Please copy each line of the records below that holds the word "agent".

####

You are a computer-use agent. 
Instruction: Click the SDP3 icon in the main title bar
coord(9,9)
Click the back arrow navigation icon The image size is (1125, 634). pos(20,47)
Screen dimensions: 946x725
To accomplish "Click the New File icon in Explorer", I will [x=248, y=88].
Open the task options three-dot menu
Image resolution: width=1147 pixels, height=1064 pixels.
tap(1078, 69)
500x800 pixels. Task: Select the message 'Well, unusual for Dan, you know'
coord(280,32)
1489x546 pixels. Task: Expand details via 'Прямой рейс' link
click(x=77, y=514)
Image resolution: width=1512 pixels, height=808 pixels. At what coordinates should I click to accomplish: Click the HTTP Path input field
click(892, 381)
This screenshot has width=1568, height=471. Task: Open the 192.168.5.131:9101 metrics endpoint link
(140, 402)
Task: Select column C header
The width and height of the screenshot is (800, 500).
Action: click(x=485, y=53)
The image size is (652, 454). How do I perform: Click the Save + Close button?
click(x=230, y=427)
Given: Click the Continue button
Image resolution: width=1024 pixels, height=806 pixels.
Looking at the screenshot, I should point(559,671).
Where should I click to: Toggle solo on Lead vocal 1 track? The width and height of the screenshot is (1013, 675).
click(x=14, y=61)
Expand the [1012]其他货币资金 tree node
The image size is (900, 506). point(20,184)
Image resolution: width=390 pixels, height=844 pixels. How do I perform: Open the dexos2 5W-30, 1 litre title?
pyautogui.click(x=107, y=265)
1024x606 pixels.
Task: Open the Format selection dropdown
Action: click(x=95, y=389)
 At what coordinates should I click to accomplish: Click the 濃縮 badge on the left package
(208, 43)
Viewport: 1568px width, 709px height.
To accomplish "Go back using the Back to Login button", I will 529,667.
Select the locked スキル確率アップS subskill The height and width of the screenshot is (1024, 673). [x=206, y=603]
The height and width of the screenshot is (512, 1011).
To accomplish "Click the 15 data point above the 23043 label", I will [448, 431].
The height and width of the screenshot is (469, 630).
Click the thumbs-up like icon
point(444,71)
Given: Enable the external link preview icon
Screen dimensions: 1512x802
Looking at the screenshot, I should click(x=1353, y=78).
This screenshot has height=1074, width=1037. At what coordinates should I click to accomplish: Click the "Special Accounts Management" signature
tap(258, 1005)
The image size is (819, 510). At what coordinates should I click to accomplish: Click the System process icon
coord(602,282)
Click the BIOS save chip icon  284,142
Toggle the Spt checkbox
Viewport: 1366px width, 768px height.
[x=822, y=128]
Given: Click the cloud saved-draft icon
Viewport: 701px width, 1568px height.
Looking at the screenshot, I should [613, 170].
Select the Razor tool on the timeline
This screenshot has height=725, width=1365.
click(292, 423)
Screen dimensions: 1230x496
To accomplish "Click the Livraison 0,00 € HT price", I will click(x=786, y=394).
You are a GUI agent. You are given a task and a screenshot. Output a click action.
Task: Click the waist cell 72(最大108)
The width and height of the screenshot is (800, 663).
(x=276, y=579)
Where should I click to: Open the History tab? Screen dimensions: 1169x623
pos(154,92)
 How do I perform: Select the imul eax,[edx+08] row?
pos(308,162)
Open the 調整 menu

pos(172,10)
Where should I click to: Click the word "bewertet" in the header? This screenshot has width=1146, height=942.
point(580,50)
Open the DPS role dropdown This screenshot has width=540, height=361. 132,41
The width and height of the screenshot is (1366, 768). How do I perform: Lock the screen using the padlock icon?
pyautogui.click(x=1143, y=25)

####

Expected output
You are a computer-use agent. 
You are a GUI agent. You are given a task and a screenshot. Output a click action.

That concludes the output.